"Don't Download This Song" is the first single from "Weird Al" Yankovic's 12th studio album Straight Outta Lynwood. The song was released exclusively on August 21, 2006 as a digital download. It is a style parody of "We Are the World", "Voices That Care", "Hands Across America", "Heal the World" and other similar charity songs. The song "describes the perils of online music file-sharing" in a tongue-in-cheek manner. To further the sarcasm, the song was freely available for streaming and to legally download in DRM-free MPEG fileformat at Weird Al's Myspace page, a standalone website, as well as his YouTube channel.

Background

"Don't Download This Song" references several court cases related to the RIAA and copyright infringement of music. Among these are lawsuits against "a grandma" (presumably Gertrude Walton, who was sued for copyright infringement six months after dying) and a "7-year-old girl" (presumably a reference to Tanya Andersen's daughter sued at age 10 for alleged copyright infringements made at the age of 7), as well as Lars Ulrich's strong stance against copyright infringement of music in the days of Napster. The song also challenges the RIAA's claim that file sharing prevents the artists from profiting from their work, as the song argues that they are still very financially successful via their recording contracts: ("Don't take away money from artists just like me/How else can I afford another solid-gold Humvee, And diamond-studded swimming pools? These things don't grow on trees"). Mention is also made of Tommy Chong's time spent in prison.

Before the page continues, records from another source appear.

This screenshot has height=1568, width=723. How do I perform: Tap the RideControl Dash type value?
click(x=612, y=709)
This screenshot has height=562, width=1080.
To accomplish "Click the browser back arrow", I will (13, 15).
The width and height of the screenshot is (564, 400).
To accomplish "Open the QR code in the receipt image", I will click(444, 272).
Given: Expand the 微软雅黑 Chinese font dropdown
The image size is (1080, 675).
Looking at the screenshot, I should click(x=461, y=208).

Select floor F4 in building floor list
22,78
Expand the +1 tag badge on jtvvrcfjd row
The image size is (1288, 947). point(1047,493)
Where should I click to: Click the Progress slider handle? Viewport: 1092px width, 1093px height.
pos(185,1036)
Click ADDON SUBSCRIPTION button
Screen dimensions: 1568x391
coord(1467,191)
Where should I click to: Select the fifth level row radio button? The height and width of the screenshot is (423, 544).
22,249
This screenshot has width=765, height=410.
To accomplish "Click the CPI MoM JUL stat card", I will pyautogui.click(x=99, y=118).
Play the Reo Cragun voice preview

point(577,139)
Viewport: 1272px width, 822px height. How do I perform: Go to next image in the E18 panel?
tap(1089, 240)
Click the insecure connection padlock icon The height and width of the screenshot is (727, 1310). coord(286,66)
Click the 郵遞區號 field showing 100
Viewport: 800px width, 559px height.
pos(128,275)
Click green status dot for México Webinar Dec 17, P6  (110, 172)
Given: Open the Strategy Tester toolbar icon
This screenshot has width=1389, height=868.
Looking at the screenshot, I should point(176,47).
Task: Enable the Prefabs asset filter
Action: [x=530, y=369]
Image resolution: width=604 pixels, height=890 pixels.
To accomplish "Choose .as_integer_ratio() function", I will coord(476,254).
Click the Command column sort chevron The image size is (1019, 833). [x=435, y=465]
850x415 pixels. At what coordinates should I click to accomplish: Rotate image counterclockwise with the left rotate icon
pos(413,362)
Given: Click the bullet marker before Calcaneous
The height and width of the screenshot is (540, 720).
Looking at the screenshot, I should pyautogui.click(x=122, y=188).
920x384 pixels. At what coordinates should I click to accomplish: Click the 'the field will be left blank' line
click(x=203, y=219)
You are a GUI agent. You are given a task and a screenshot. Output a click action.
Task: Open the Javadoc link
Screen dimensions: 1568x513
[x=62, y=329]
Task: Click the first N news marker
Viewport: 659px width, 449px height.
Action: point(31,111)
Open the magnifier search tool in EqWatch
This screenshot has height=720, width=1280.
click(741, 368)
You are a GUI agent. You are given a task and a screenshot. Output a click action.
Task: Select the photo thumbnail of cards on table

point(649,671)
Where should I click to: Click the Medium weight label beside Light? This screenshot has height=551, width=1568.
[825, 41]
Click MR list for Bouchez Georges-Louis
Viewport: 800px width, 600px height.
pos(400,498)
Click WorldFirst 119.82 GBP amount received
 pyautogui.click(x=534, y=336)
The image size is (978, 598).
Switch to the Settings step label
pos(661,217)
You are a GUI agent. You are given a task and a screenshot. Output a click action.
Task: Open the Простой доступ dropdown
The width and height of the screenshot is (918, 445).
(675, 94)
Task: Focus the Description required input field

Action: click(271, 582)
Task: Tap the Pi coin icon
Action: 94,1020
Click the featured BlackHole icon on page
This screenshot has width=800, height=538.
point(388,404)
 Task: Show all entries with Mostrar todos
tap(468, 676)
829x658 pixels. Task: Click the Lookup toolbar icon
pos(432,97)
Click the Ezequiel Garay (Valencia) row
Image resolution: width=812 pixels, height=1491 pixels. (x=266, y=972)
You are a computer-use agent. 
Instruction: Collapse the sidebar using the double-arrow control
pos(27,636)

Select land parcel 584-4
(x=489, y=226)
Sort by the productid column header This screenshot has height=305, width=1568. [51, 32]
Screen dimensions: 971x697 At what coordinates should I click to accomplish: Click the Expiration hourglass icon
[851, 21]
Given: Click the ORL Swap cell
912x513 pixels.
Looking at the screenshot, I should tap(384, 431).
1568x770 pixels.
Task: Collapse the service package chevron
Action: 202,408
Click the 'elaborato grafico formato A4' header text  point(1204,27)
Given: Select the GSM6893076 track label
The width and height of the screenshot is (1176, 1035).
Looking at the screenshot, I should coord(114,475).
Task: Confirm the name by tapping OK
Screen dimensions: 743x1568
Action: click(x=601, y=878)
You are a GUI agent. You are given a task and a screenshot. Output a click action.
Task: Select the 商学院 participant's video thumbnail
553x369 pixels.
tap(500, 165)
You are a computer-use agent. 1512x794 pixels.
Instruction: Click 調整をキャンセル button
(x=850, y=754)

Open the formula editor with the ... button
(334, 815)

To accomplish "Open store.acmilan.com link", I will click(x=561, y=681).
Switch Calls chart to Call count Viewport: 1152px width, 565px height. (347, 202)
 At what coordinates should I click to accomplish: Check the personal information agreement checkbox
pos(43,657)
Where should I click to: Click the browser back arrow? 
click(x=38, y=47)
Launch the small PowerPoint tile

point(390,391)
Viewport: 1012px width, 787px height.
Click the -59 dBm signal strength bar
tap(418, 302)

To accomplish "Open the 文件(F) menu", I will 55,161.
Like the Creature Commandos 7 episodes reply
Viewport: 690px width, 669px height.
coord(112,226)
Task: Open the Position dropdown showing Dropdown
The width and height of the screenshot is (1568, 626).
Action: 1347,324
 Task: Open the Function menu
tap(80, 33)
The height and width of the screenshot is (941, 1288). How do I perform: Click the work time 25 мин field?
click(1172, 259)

Yankovic's own views on filesharing are less clear-cut:

Yankovic's intention was to leave the listener with no clear understanding of Yankovic's own views on the matter, "all by design".

Music video

The music video, animated by Bill Plympton, premiered August 22, 2006 on Yahoo! Music. It depicts the vision of the capture, trial, imprisonment, attempted execution, escape, and burning of a young boy who burns a CD on his computer.  The boy's death, where he stands on top of a tower just before it explodes, parodies the film White Heat, where Cody Jarrett, played by James Cagney, dies in a similar fashion. Various people, from policemen to criminals to even sharks and dogs, are then seen celebrating throughout the ending chorus. But at the end, it turns out the boy is just imagining what would happen if he downloaded the song, so he throws away the burned CD and goes back to playing his guitar. Throughout the song, the video coloring   gradually changes from color to grayscale to dark grayscale to yellowed.

On MTV's MTV Music site where this music video is available, they have censored the names of the file sharing programs in the song, such as LimeWire or KaZaA. Weird Al explained that MTV contacted him and told him they would not air his video if the references to the filesharing programs were not in some way removed, so he "made the creative decision to bleep them out as obnoxiously as possible, so that there would be no mistake I was being censored."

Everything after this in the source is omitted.